**Exercise description:** Copy out exactly, from the entries that follow, the line holding "Where should I", the line holding "Select the 'Размер", and all lines between them, but no pictures.

+++ Data shown

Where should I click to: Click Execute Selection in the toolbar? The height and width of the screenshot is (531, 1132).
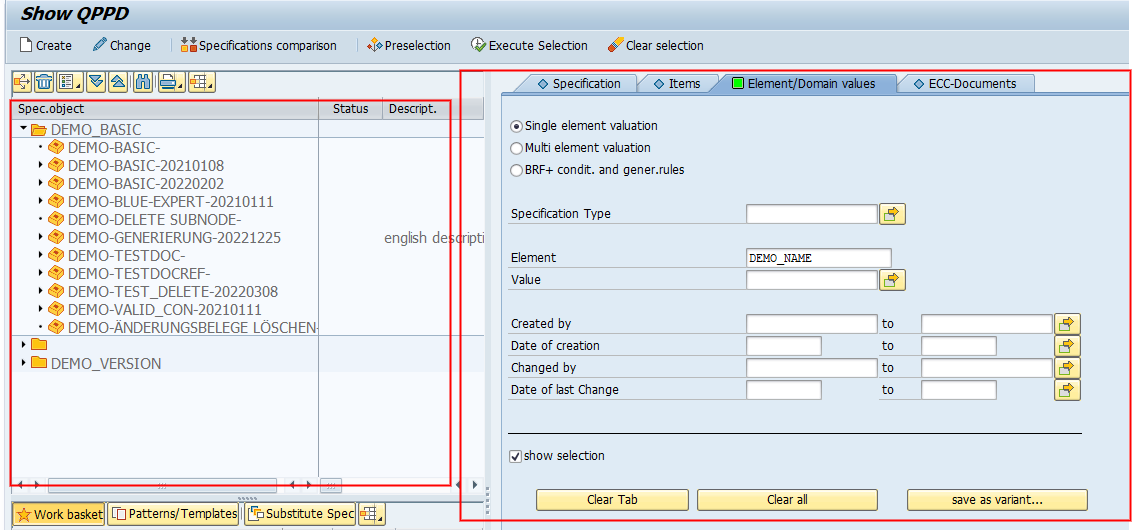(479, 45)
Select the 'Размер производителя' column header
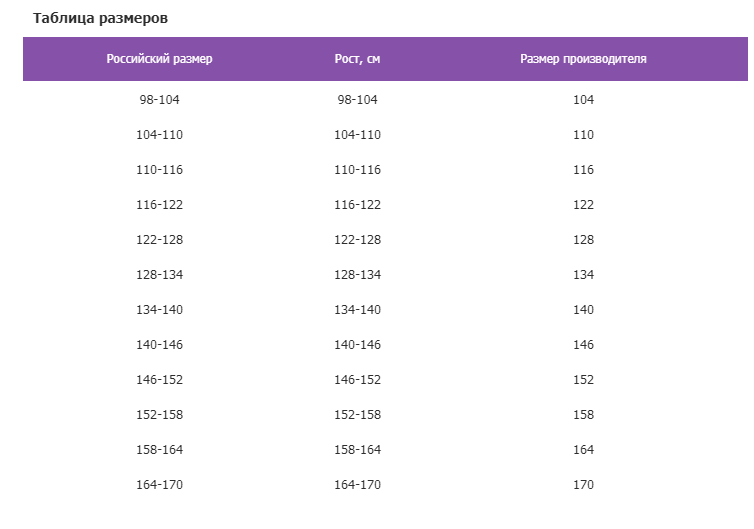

++++++
+++ Data shown

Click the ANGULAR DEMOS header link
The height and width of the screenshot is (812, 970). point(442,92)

++++++

**Task solution:**
Where should I click to: Click Execute Selection in the toolbar? The height and width of the screenshot is (531, 1132).
(479, 45)
Select the 'Размер производителя' column header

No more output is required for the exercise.